Now, Suzuki and his colleagues have pushed that record back by nearly 2 billion years. They obtained a 30-centimetre-long cylindrical rock core from 15 metres below the surface of the Bushveld Igneous Complex in north-eastern South Africa, a vast formation of volcanic rock that formed more than 2 billion years ago. When they sliced open the core, they discovered microbial cells living in the rock’s tiny fractures.
The team stained the microbes’ DNA and imaged them with a scanning electron microscope and fluorescent microscopy, then compared them to potential contaminants to confirm they were indigenous to the rock sample. They also noted that the cell walls of the microbes were still intact – a sign the cells were alive and active.

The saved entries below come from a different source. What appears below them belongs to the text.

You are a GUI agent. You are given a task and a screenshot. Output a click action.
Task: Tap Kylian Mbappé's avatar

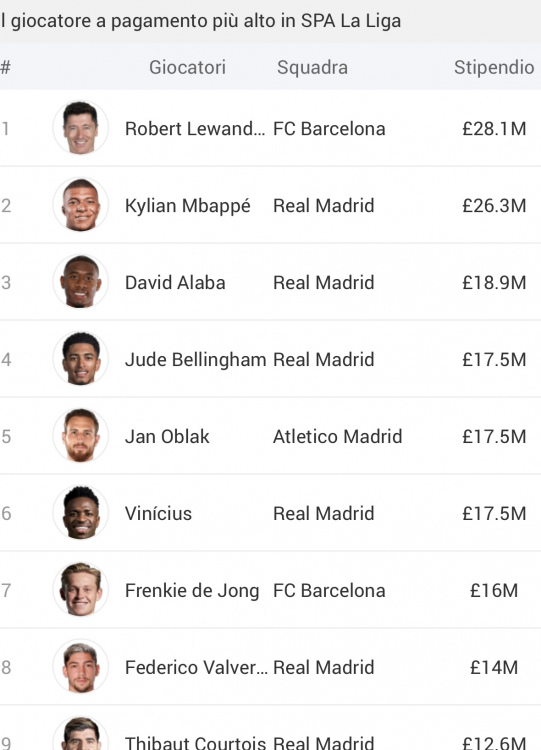(x=80, y=205)
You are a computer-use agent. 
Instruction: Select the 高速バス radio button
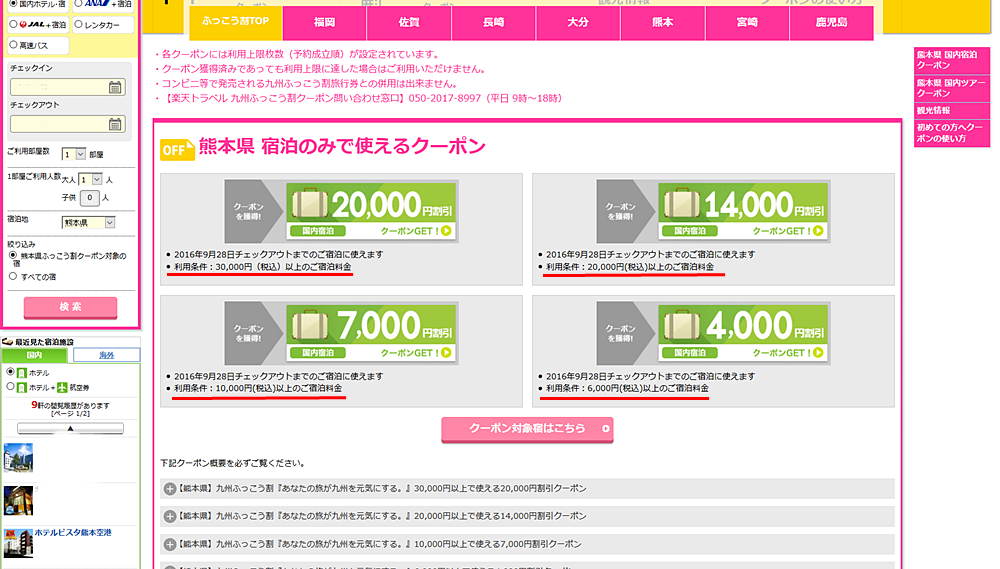(13, 44)
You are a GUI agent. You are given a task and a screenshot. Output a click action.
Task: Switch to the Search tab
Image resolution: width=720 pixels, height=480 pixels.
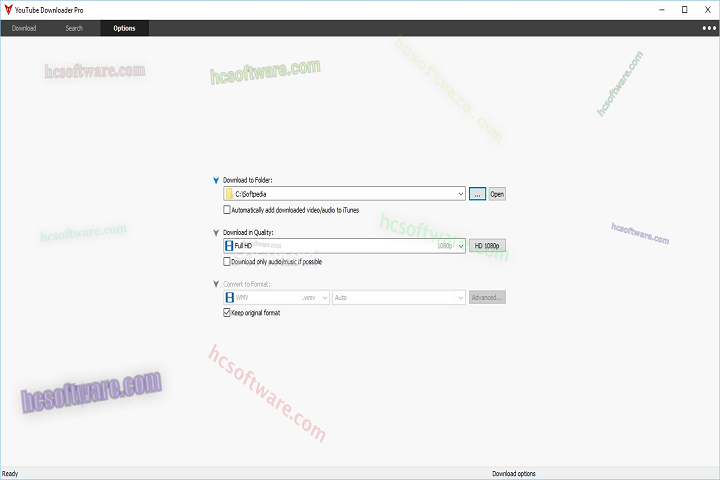click(74, 28)
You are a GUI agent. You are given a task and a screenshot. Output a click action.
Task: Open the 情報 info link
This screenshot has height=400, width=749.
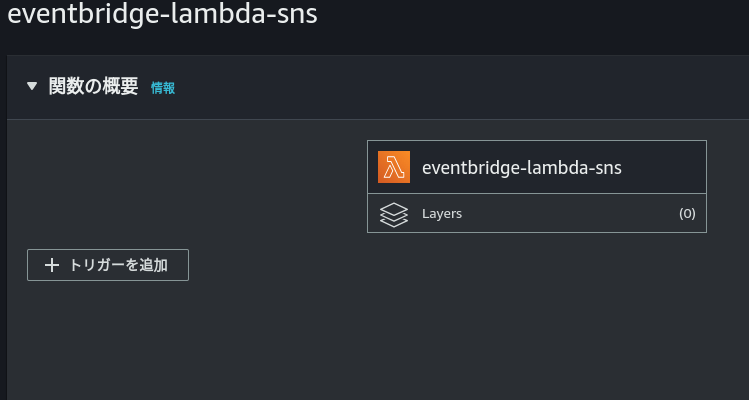click(x=163, y=88)
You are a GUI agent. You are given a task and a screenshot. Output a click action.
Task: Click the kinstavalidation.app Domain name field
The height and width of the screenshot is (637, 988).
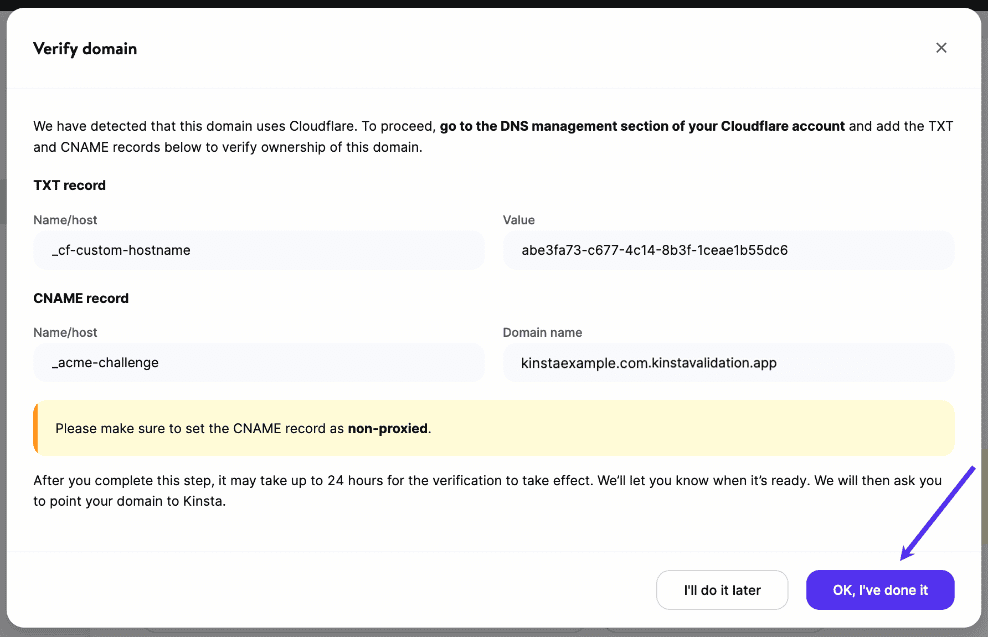click(x=728, y=363)
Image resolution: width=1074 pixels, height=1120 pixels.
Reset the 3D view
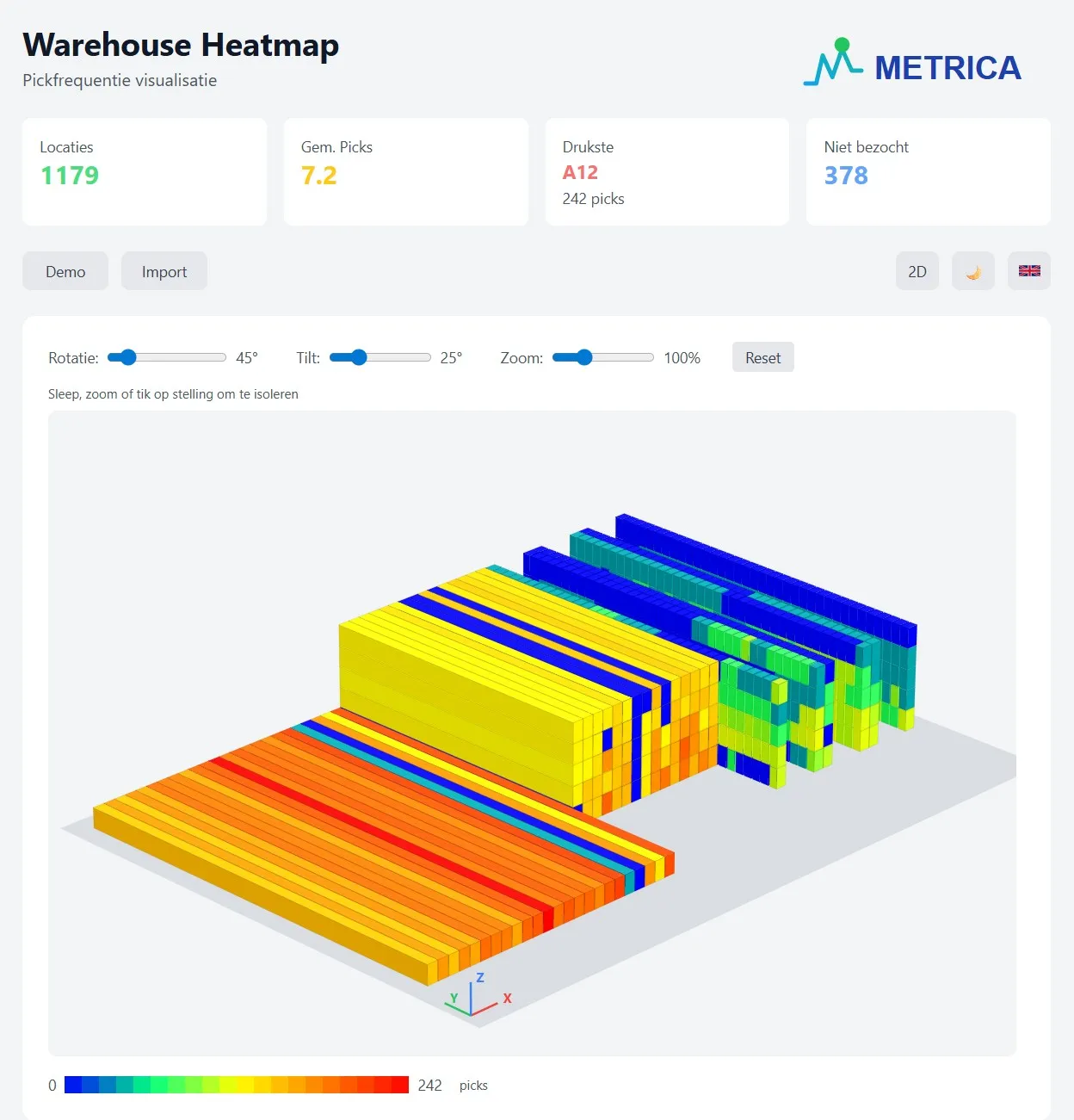(762, 357)
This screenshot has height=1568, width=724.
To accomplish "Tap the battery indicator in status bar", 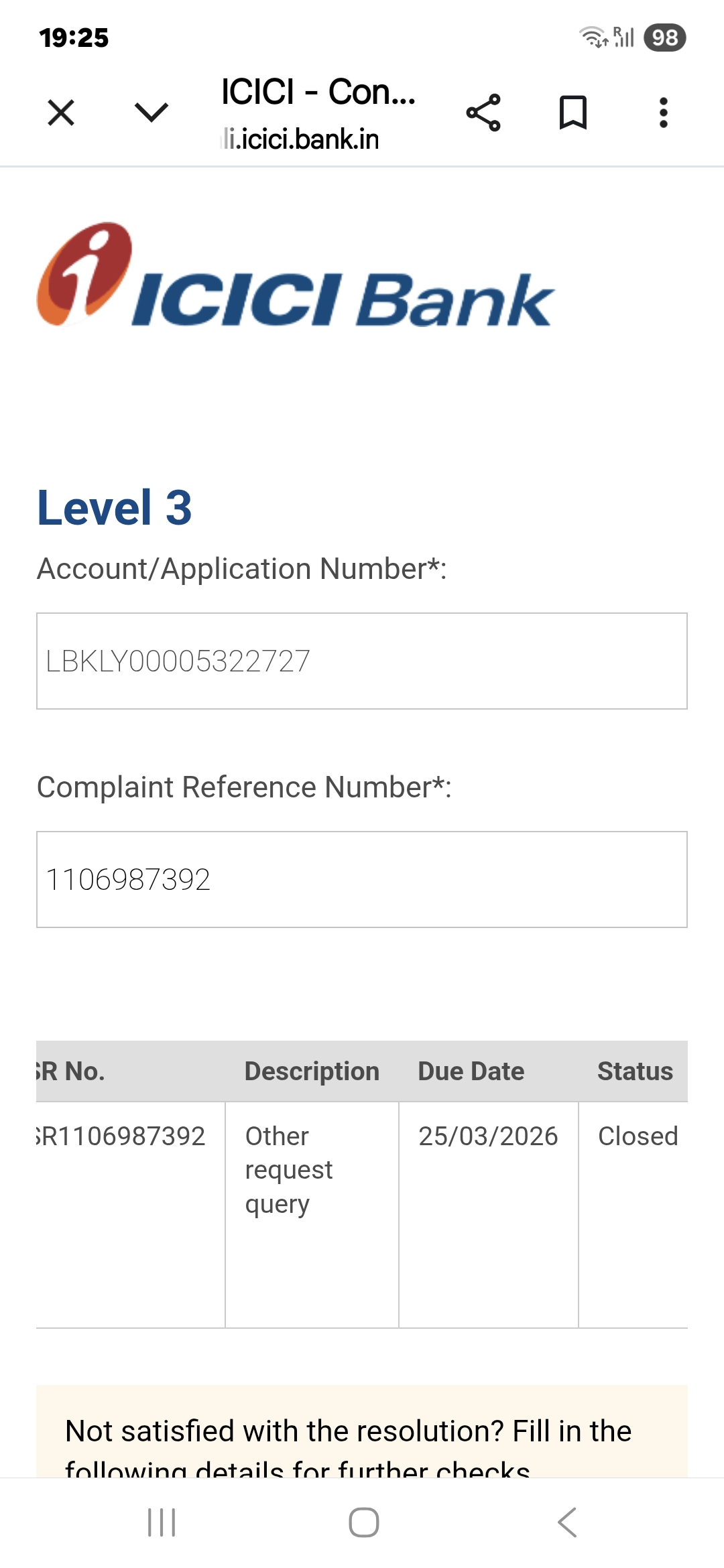I will (664, 38).
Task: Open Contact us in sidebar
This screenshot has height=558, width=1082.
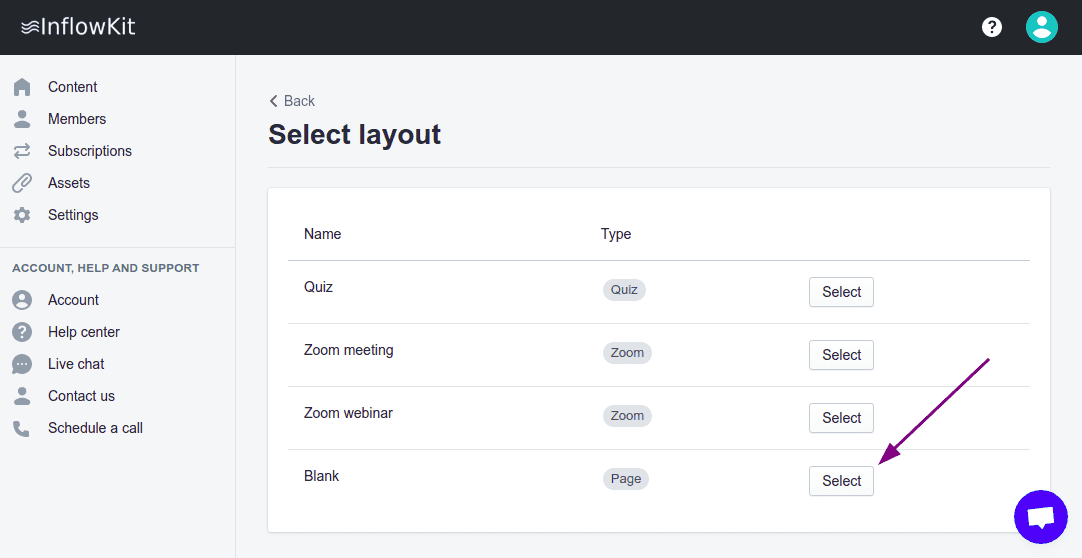Action: click(x=81, y=396)
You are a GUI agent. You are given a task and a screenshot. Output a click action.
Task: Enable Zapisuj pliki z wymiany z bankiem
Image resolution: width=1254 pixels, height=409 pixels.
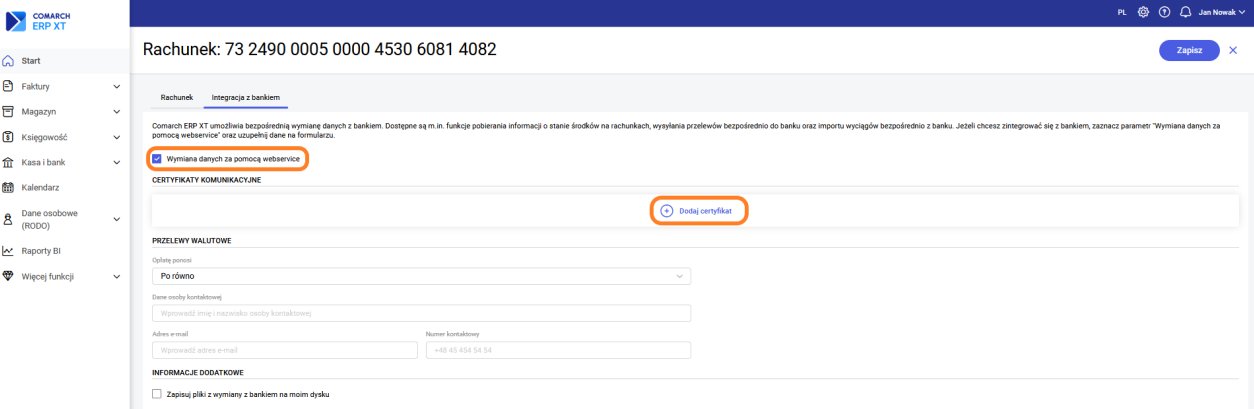tap(157, 394)
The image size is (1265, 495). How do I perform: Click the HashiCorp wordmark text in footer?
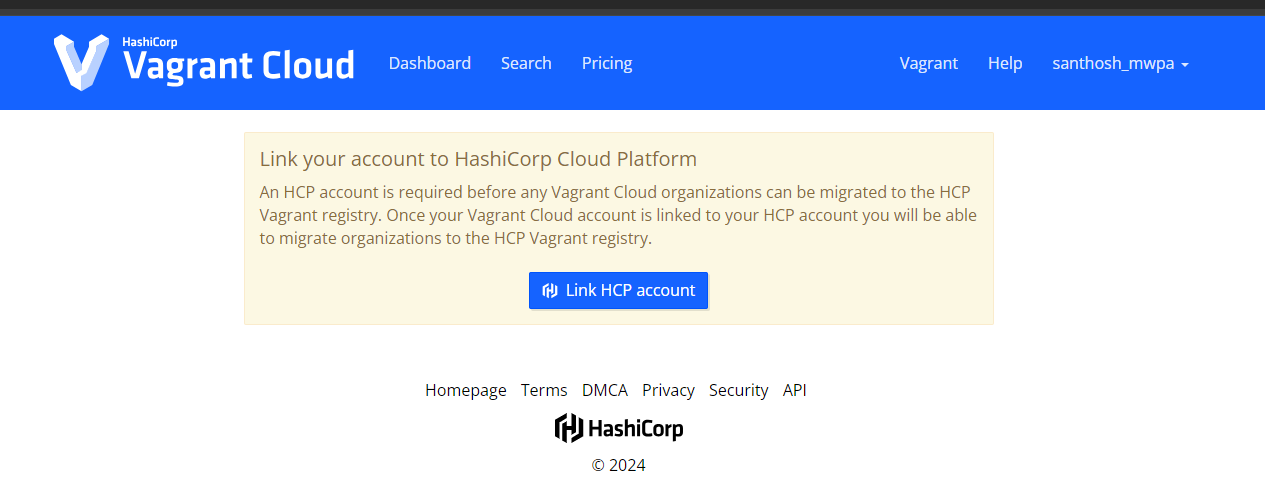[x=636, y=429]
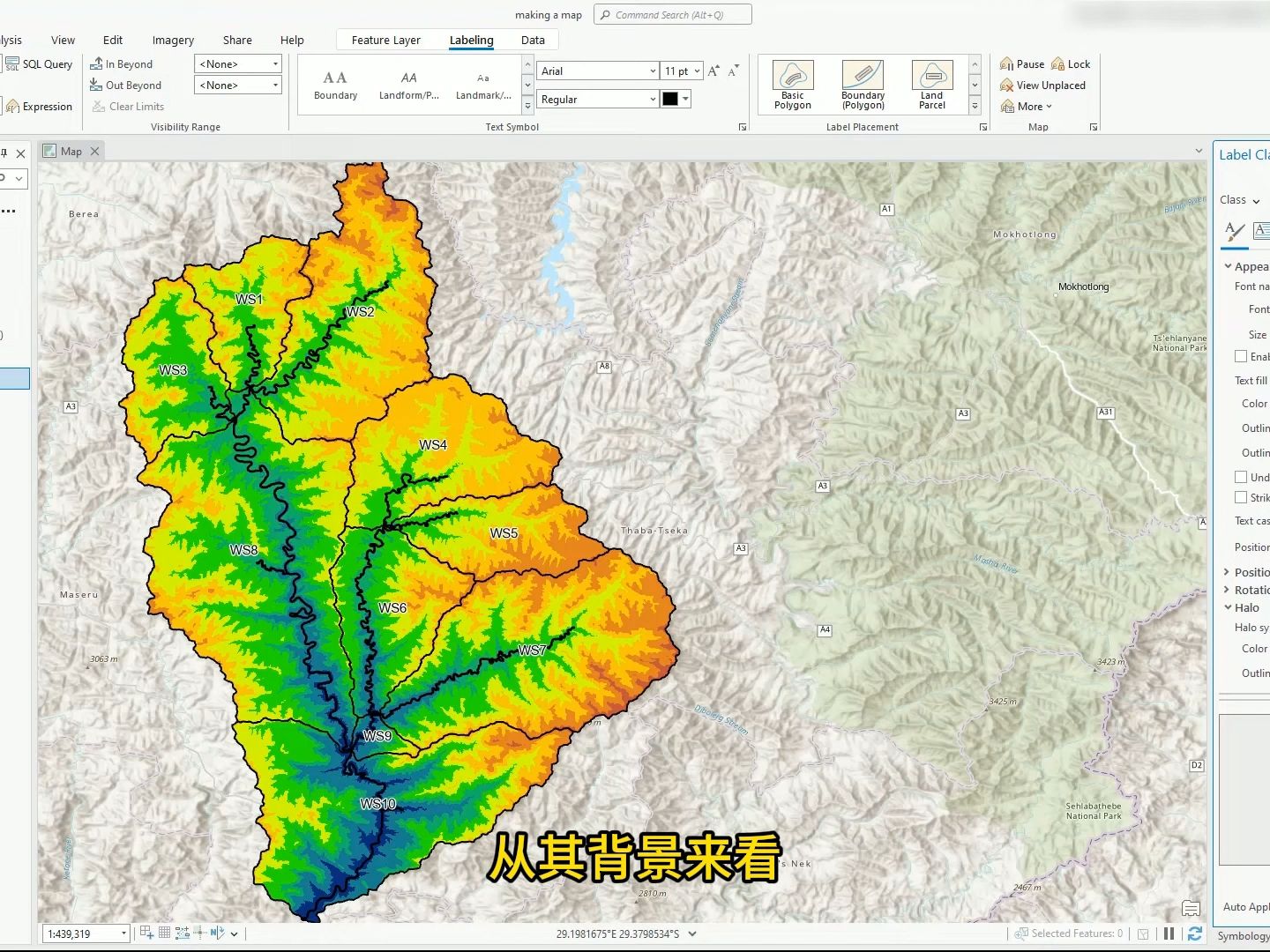
Task: Check the Underline option checkbox
Action: coord(1241,477)
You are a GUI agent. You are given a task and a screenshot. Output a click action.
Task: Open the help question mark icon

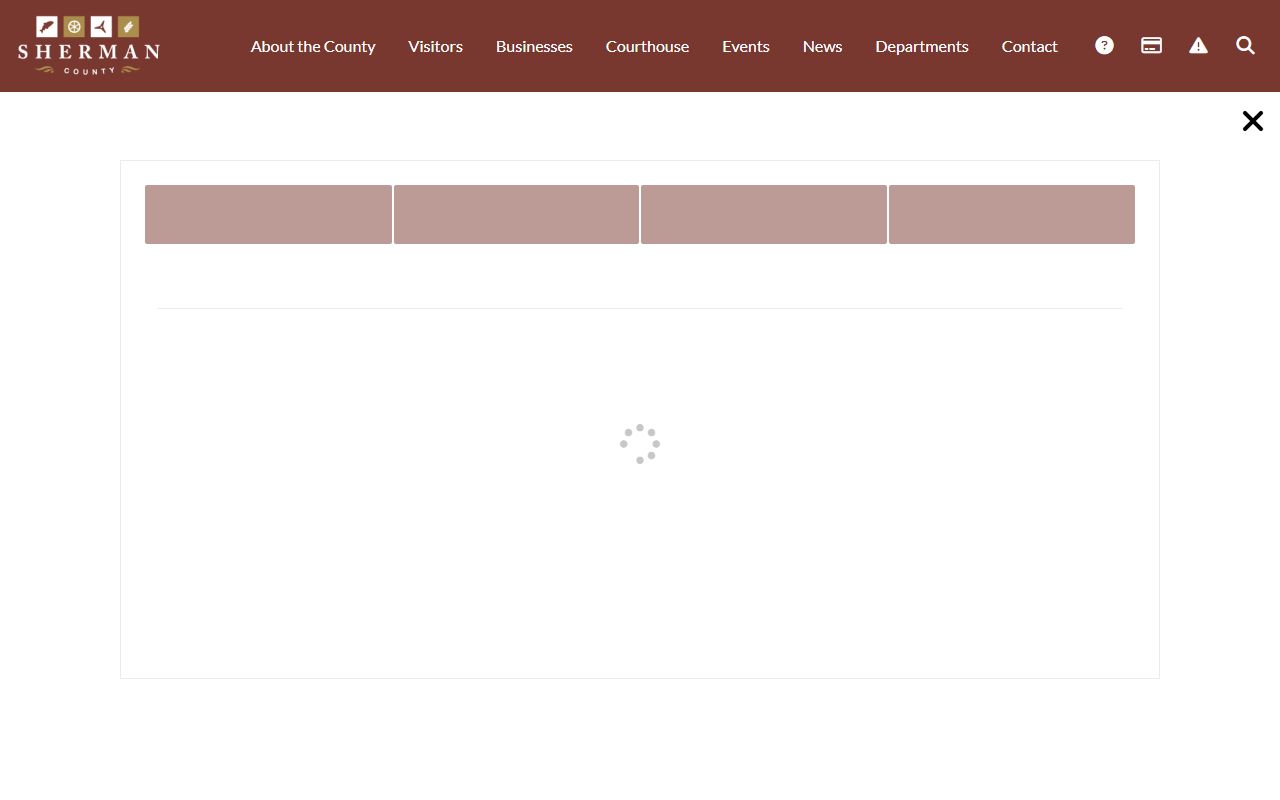[x=1104, y=45]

“Have you seen rocks from a volcano? Do you think anything can live in those rocks?” says Suzuki. “I certainly didn’t, so I was very excited when we found the microbes.”
The team thinks the microorganisms were carried into the rock via water shortly after its formation. Over time, the rock was clogged up by clay, which may have provided the necessary nutrients for the microorganisms to live on.
“The microbes in these deep rock formations are very primitive in evolutionary terms,” says Suzuki, who now hopes to extract and analyse their DNA to learn more about them. Understanding these ancient organisms could provide clues about what the earliest forms of life on Earth may have looked like and how life evolved over time.
This discovery may also have important implications for the search for life on other planets. “The rocks in the Bushveld Igneous Complex are very similar to Martian rocks, especially in terms of age,” says Suzuki, so it is possible that microorganisms could be persisting beneath the surface of Mars. He believes that applying the same technique to differentiate between contaminant and indigenous microbes in Martian rock samples could help detect life on the Red Planet.
“This study adds to the view that the deep subsurface is an important environment for microbial life,” says Manuel Reinhardt at the University of Göttingen, Germany. “But the microorganisms themselves are not 2 billion years old. They colonised the rocks after formation of cracks; the timing still needs to be investigated.”